Paramount's chief litigation counsel, Jeffrey Kessler, appeared on a major financial news program on Tuesday to defend the company's planned acquisition of Warner Bros. Discovery, arguing the merger would benefit market competition.
Earlier this week, a coalition of state attorneys general, led by California's Rob Bonta, filed an antitrust lawsuit seeking to block the deal, with core concerns centered on the film and pay-TV industries.
Kessler stated the company still aims to complete the transaction in late September and is currently awaiting regulatory approval from the European Union.
Paramount Global's chief litigation counsel, Jeffrey Kessler, indicated in an interview on Tuesday that despite the recent legal challenge from multiple states, the company plans to finalize its acquisition of Warner Bros. Discovery by the end of September.
On Monday, California Attorney General Rob Bonta led a group of state attorneys general in filing a lawsuit to block the merger on antitrust grounds. Later that day, the prosecuting team submitted court documents requesting a temporary restraining order to halt the closing of the deal pending further judicial proceedings.

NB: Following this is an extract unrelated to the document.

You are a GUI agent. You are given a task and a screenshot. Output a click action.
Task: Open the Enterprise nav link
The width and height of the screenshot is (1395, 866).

Kessler noted that if the transaction's closing is obstructed for an extended period, the company is prepared to appeal the case to the U.S. Supreme Court.

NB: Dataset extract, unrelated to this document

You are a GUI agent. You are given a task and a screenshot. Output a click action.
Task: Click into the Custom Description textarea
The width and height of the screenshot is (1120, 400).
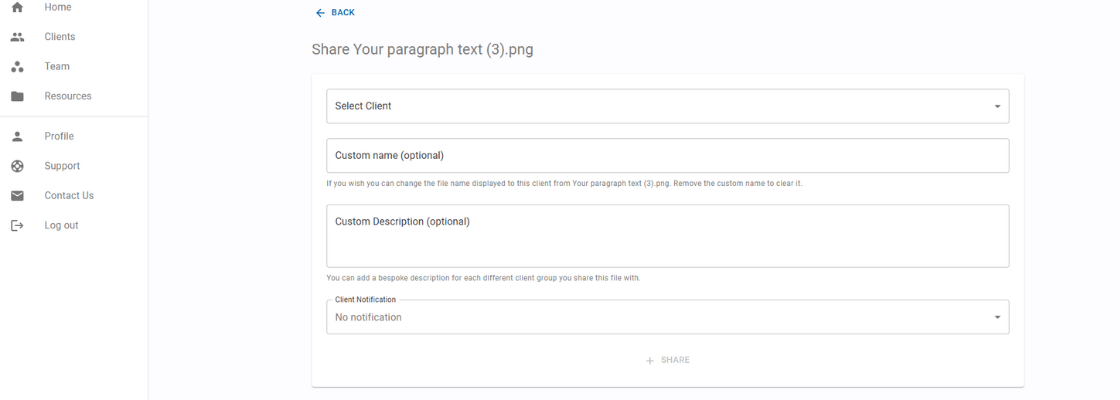point(668,236)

Regarding the merger of these two major entertainment and media giants, Kessler expressed, "The company has full confidence in this transaction."
Kessler informed the interviewer on Tuesday that the prosecutors' request for a temporary restraining order came after Paramount had indicated it could potentially receive all regulatory approvals and complete the deal as early as July 22nd.
July 22nd is a critical regulatory milestone for Paramount: the European Union is reviewing the merger and recently set July 22nd as a new provisional deadline for its decision. To address EU regulatory concerns, Paramount has recently submitted a package of remedy commitments.
The merger would combine the historic Warner Bros. and Paramount film studios along with extensive pay-TV network assets. It has already received approval from the U.S. Department of Justice's Antitrust Division and regulators in multiple other jurisdictions.
Kessler stated, "We could have negotiated a schedule to complete all rulings by early September. The company would have been perfectly fine with that if the process was orderly. But the state attorneys general rejected two compromise proposals and have now directly filed for a temporary restraining order."
If the court grants a temporary restraining order, the transaction would be paused for 14 days. The prosecuting team could request up to two such orders before seeking a preliminary injunction, during which time the deal would remain on hold awaiting a substantive court hearing. Kessler said on Tuesday the company does not expect the situation to reach that point, emphasizing that the merger does not pose any monopoly or competition issues.
A prolonged delay would impose significant financial costs on Paramount. According to the merger agreement, a ticking fee provision stipulates that if closing is delayed beyond September 30th, Paramount must pay an additional fee to Warner Bros. Discovery shareholders for each quarter of delay, with the cash consideration per quarter estimated at around $650 million.
Kessler stressed to the interviewer, "The prerequisite for stopping or preventing this deal must be that the merger harms market competition, but this transaction will in fact promote healthy competition within the industry."
He added, "Anyone familiar with the entertainment industry knows it is deeply troubled. Consumers are canceling pay-TV subscriptions, and competition among streaming giants like Netflix remains fierce."
The combined entity would create an industry giant capable of competing directly with Netflix, Disney, and Amazon Prime, which would be beneficial for the theatrical exhibition sector and Hollywood professionals.
In a statement released Monday, Bonta argued the merger would "raise prices for film and TV content, reduce the quality of content, decrease output, and harm movie theaters and basic cable operators, ultimately hurting every American who watches movies at home or in theaters."
Since the deal was announced, concerns have been widespread within Hollywood. Paramount CEO David Ellison previously pledged that following the merger, the combined studios would release 30 theatrical films annually.
Kessler said, "We have communicated to the state attorneys general that if they have legitimate concerns, we are open to sitting down and discussing them, including the commitment to produce 30 films per year."
Paramount has proposed to the state attorneys general that it is willing to make a written commitment to produce 30 films annually; if it fails to deliver, the prosecutors could sue over that specific breach.